→ Your objective
Rewrite the rows below, swapping every "GUI agent" for "screen agent" and leaving everything else as it is.

*** Provided information ***

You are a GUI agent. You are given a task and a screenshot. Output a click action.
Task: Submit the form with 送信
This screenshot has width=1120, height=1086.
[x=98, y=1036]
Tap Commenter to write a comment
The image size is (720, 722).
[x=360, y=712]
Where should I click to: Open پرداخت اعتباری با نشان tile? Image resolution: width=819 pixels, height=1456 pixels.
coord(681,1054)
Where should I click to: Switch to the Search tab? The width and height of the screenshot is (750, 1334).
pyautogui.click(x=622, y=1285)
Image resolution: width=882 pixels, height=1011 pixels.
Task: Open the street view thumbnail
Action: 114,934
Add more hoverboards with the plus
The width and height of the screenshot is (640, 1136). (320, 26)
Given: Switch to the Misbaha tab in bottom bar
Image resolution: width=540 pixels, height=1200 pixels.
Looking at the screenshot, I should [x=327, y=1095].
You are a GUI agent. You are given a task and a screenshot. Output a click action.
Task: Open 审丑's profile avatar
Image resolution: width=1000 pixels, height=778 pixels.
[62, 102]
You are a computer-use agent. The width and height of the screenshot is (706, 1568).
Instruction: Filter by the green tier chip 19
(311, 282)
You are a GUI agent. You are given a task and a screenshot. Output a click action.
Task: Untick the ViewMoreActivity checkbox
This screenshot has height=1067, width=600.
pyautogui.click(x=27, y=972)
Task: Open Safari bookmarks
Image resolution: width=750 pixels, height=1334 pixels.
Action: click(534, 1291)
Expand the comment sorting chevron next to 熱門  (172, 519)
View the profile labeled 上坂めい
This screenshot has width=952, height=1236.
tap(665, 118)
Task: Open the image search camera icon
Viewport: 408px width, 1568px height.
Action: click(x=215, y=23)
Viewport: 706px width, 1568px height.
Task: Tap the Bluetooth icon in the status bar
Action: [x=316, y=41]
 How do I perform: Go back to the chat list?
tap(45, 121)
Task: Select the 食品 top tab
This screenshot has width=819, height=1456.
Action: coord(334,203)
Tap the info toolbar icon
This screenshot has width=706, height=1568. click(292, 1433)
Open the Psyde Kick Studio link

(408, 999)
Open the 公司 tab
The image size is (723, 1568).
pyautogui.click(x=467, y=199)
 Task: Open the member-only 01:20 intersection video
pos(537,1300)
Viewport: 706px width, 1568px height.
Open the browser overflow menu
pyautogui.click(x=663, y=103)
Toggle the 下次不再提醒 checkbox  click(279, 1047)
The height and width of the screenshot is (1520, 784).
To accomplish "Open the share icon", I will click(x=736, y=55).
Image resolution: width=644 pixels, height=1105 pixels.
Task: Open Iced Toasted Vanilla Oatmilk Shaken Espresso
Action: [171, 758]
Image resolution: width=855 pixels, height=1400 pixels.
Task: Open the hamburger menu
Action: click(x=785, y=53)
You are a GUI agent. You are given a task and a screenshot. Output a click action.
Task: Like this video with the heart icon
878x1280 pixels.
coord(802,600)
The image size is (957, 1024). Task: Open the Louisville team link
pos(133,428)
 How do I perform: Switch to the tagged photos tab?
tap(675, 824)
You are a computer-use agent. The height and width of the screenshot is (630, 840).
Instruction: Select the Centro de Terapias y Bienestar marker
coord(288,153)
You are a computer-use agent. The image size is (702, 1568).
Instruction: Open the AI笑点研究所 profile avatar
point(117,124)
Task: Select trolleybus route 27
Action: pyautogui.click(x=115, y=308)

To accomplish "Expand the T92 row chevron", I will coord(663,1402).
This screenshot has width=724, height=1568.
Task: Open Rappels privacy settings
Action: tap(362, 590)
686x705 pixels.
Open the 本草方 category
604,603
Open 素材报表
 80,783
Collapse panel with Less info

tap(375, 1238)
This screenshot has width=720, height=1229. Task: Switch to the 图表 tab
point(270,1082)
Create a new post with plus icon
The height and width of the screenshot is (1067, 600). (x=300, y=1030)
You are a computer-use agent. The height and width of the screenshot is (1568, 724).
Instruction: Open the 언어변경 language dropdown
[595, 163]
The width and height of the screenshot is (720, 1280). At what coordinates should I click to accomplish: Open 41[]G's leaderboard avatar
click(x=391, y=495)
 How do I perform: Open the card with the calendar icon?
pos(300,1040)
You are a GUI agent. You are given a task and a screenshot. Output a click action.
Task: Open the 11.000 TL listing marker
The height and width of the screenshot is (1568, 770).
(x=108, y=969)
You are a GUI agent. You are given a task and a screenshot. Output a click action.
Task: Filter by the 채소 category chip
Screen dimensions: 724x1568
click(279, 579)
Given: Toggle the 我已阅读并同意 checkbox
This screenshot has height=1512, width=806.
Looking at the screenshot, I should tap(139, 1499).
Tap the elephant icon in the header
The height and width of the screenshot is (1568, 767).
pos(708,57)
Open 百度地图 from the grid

***

→ Full solution
You are a screen agent. You are given a task and a screenshot. Output a click action.
Task: Submit the form with 送信
This screenshot has width=1120, height=1086.
[x=98, y=1036]
Tap Commenter to write a comment
The image size is (720, 722).
[x=360, y=712]
Where should I click to: Open پرداخت اعتباری با نشان tile? Image resolution: width=819 pixels, height=1456 pixels.
coord(681,1054)
Where should I click to: Switch to the Search tab? The width and height of the screenshot is (750, 1334).
pyautogui.click(x=622, y=1285)
Image resolution: width=882 pixels, height=1011 pixels.
Task: Open the street view thumbnail
Action: 114,934
Add more hoverboards with the plus
The width and height of the screenshot is (640, 1136). (320, 26)
Given: Switch to the Misbaha tab in bottom bar
Image resolution: width=540 pixels, height=1200 pixels.
Looking at the screenshot, I should [x=327, y=1095].
You are a screen agent. You are given a task and a screenshot. Output a click action.
Task: Open 审丑's profile avatar
Image resolution: width=1000 pixels, height=778 pixels.
[62, 102]
You are a computer-use agent. The width and height of the screenshot is (706, 1568).
Instruction: Filter by the green tier chip 19
(311, 282)
You are a screen agent. You are given a task and a screenshot. Output a click action.
Task: Untick the ViewMoreActivity checkbox
This screenshot has height=1067, width=600.
pyautogui.click(x=27, y=972)
Task: Open Safari bookmarks
Image resolution: width=750 pixels, height=1334 pixels.
Action: click(534, 1291)
Expand the comment sorting chevron next to 熱門  (172, 519)
View the profile labeled 上坂めい
This screenshot has width=952, height=1236.
tap(665, 118)
Task: Open the image search camera icon
Viewport: 408px width, 1568px height.
Action: click(x=215, y=23)
Viewport: 706px width, 1568px height.
Task: Tap the Bluetooth icon in the status bar
Action: [x=316, y=41]
 How do I perform: Go back to the chat list?
tap(45, 121)
Task: Select the 食品 top tab
This screenshot has width=819, height=1456.
Action: coord(334,203)
Tap the info toolbar icon
This screenshot has width=706, height=1568. click(292, 1433)
Open the Psyde Kick Studio link

(408, 999)
Open the 公司 tab
The image size is (723, 1568).
pyautogui.click(x=467, y=199)
 Task: Open the member-only 01:20 intersection video
pos(537,1300)
Viewport: 706px width, 1568px height.
Open the browser overflow menu
pyautogui.click(x=663, y=103)
Toggle the 下次不再提醒 checkbox  click(279, 1047)
The height and width of the screenshot is (1520, 784).
To accomplish "Open the share icon", I will click(x=736, y=55).
Image resolution: width=644 pixels, height=1105 pixels.
Task: Open Iced Toasted Vanilla Oatmilk Shaken Espresso
Action: [171, 758]
Image resolution: width=855 pixels, height=1400 pixels.
Task: Open the hamburger menu
Action: click(x=785, y=53)
You are a screen agent. You are given a task and a screenshot. Output a click action.
Task: Like this video with the heart icon
878x1280 pixels.
coord(802,600)
The image size is (957, 1024). Task: Open the Louisville team link
pos(133,428)
 How do I perform: Switch to the tagged photos tab?
tap(675, 824)
You are a computer-use agent. The height and width of the screenshot is (630, 840).
Instruction: Select the Centro de Terapias y Bienestar marker
coord(288,153)
You are a computer-use agent. The image size is (702, 1568).
Instruction: Open the AI笑点研究所 profile avatar
point(117,124)
Task: Select trolleybus route 27
Action: pyautogui.click(x=115, y=308)

To accomplish "Expand the T92 row chevron", I will coord(663,1402).
This screenshot has width=724, height=1568.
Task: Open Rappels privacy settings
Action: tap(362, 590)
686x705 pixels.
Open the 本草方 category
604,603
Open 素材报表
 80,783
Collapse panel with Less info

tap(375, 1238)
This screenshot has width=720, height=1229. Task: Switch to the 图表 tab
point(270,1082)
Create a new post with plus icon
The height and width of the screenshot is (1067, 600). (x=300, y=1030)
You are a computer-use agent. The height and width of the screenshot is (1568, 724).
Instruction: Open the 언어변경 language dropdown
[595, 163]
The width and height of the screenshot is (720, 1280). At what coordinates should I click to accomplish: Open 41[]G's leaderboard avatar
click(x=391, y=495)
 How do I perform: Open the card with the calendar icon?
pos(300,1040)
You are a screen agent. You are given a task and a screenshot. Output a click action.
Task: Open the 11.000 TL listing marker
The height and width of the screenshot is (1568, 770).
(x=108, y=969)
You are a screen agent. You are given a task and a screenshot. Output a click action.
Task: Filter by the 채소 category chip
Screen dimensions: 724x1568
click(279, 579)
Given: Toggle the 我已阅读并同意 checkbox
This screenshot has height=1512, width=806.
Looking at the screenshot, I should tap(139, 1499).
Tap the elephant icon in the header
The height and width of the screenshot is (1568, 767).
pos(708,57)
Open 百度地图 from the grid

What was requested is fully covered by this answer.